L'exemple récent du célécoxib (CELEBREX°) est édifiant de ce point de vue. Pour présenter son médicament comme ayant moins d'effets indésirables digestifs graves que ses concurrents, et obtenir une modification d'AMM dans ce sens, la firme a fait publier dans une revue renommée (le JAMA) une version favorable des résultats d'un essai. L'examen approfondi des données par l'agence américaine (FDA) a montré que la version publiée avait déformé le protocole de l'essai, tronqué les résultats en se tenant à la période de l'essai la plus favorable au médicament, en omettant les résultats finaux, etc. Au total, l'AMM n'a heureusement pas été modifiée, mais cela a demandé du temps et de l'expertise.
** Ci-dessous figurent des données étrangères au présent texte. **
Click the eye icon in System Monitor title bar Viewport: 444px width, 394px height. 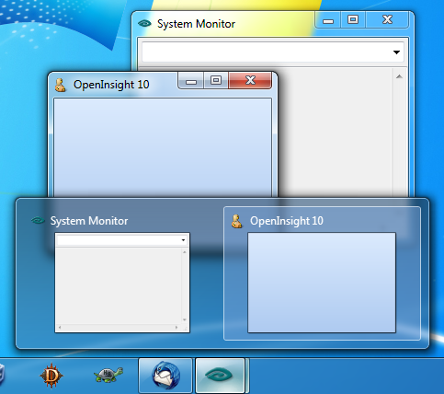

Ce travail essentiel de documentation, d'analyse et de comparaison des données, est loin d'être systématiquement réalisé de façon complète aujourd'hui dans le délai de 210 jours prévu pour l'octroi des AMM. Dans les faits, les experts disposent en général d'à peine deux mois à l'intérieur de ce délai, et les agences ne leur fournissent généralement pas d'autre documentation que celle transmise par les firmes.

Une fois l'analyse d'un dossier réalisée, les experts rendent leur rapport, et la Commission chargée de donner un avis sur le médicament doit réfléchir à partir de ce rapport avant de recommander l'usage du médicament. Les limites d'utilisation, voire les contre indications, chez certains types de patients (personnes âgées, personnes qui ont un foie, des reins ou un cœur qui fonctionnent mal, …) constituent un exemple de cette difficulté à statuer. Elles démontrent combien la rigueur et du temps sont nécessaires, surtout devant la pauvreté des données.